Skip to content

gcp_json_loader

Documentation for GCPJSONLoader

Functionality

GCPJSONLoader extends GCPTextLoader to load JSON files from GCP Cloud Storage. It decodes byte streams using a specified encoding and parses the JSON data. Optionally, it filters the JSON to retain only specified keys.

Parameters

  • fields_to_keep: Optional list or set of JSON keys to retain.
  • retry_config: Configuration for retrying failed operations.
  • features: Optional schema for the expected JSON structure.
  • encoding: Character encoding of the JSON file (default: "utf-8").
  • kwargs: Additional parameters for credential configuration.

Usage

Purpose: Simplify loading and processing JSON data stored in GCP Cloud Storage by enabling field filtering and robust retry mechanisms.

Example

>>> loader = GCPJSONLoader(fields_to_keep=['name', 'age'])
>>> result = loader._get_item(io.BytesIO(b'{"name": "Alice", "age": 30}'))
>>> print(result)
{'name': 'Alice', 'age': 30}

Inheritance

Inherits from GCPTextLoader, leveraging its cloud storage retrieval capabilities and retry strategies.

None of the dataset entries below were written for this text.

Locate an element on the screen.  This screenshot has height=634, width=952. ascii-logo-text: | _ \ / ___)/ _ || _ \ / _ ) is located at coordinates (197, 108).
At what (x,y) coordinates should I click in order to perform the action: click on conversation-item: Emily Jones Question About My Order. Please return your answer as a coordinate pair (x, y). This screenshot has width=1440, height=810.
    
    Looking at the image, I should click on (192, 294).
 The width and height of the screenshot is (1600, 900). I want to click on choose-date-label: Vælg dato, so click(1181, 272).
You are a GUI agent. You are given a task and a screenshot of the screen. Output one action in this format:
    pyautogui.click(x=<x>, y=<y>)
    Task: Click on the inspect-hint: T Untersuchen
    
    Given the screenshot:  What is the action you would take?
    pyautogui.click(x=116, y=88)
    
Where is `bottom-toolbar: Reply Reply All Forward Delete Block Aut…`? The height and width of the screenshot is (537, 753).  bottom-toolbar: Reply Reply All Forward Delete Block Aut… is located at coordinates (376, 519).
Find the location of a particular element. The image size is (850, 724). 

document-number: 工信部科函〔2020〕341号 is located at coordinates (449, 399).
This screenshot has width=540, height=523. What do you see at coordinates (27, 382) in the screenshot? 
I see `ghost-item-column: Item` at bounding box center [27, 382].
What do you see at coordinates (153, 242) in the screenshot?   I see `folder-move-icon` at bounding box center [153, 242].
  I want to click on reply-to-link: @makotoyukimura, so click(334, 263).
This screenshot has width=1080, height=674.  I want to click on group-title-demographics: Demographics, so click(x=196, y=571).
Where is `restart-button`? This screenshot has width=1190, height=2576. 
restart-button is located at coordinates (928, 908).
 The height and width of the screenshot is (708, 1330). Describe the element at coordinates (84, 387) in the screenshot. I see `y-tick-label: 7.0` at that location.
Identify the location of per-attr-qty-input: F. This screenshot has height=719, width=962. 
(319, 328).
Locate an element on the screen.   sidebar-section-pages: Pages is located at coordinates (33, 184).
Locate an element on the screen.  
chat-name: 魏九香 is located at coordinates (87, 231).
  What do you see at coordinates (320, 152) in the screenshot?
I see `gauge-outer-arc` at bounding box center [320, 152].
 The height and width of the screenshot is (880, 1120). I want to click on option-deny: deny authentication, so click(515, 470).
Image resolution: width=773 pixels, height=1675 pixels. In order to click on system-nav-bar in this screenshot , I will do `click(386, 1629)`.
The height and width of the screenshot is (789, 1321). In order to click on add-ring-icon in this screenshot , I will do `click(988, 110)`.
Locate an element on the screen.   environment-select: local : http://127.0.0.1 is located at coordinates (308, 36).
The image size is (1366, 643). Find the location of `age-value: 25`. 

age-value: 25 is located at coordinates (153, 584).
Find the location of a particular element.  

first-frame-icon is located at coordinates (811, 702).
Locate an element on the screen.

Documentation for GCPJSONLoader._get_item

Functionality

Extract and optionally filter a JSON object from a file object. This method ensures that the file read pointer is reset and decodes the file using the specified encoding. If filtering is enabled via 'fields_to_keep', it returns only the specified fields from the JSON data.

Parameters

  • file (io.BytesIO): A byte stream containing JSON data, typically from a cloud storage file.

Returns

  • Dict or List[Dict]: The parsed JSON object. If filtering is applied, the result contains only the fields specified in 'fields_to_keep'.

Usage

Purpose: Load and filter JSON data from a GCP Cloud Storage file.

Example

with open('data.json', 'rb') as f:
    loader = GCPJSONLoader(fields_to_keep={'name', 'id'})
    data = loader._get_item(io.BytesIO(f.read()))
print(data)

Documentation for GCPJSONLoader._filter_fields

Functionality

Filters a JSON object by retaining only keys present in the pre-defined list or set assigned to fields_to_keep. If fields_to_keep is None, returns the original item.

Parameters

  • item: JSON object (dictionary) with key-value pairs. Expected to contain the parsed JSON data.

Usage

Purpose: Internally used to limit data by keeping only the relevant field names.

Example

For item = {"name": "Alice", "age": 30, "city": "Paris"} and fields_to_keep = {"name", "city"}, the function returns {"name": "Alice", "city": "Paris"}.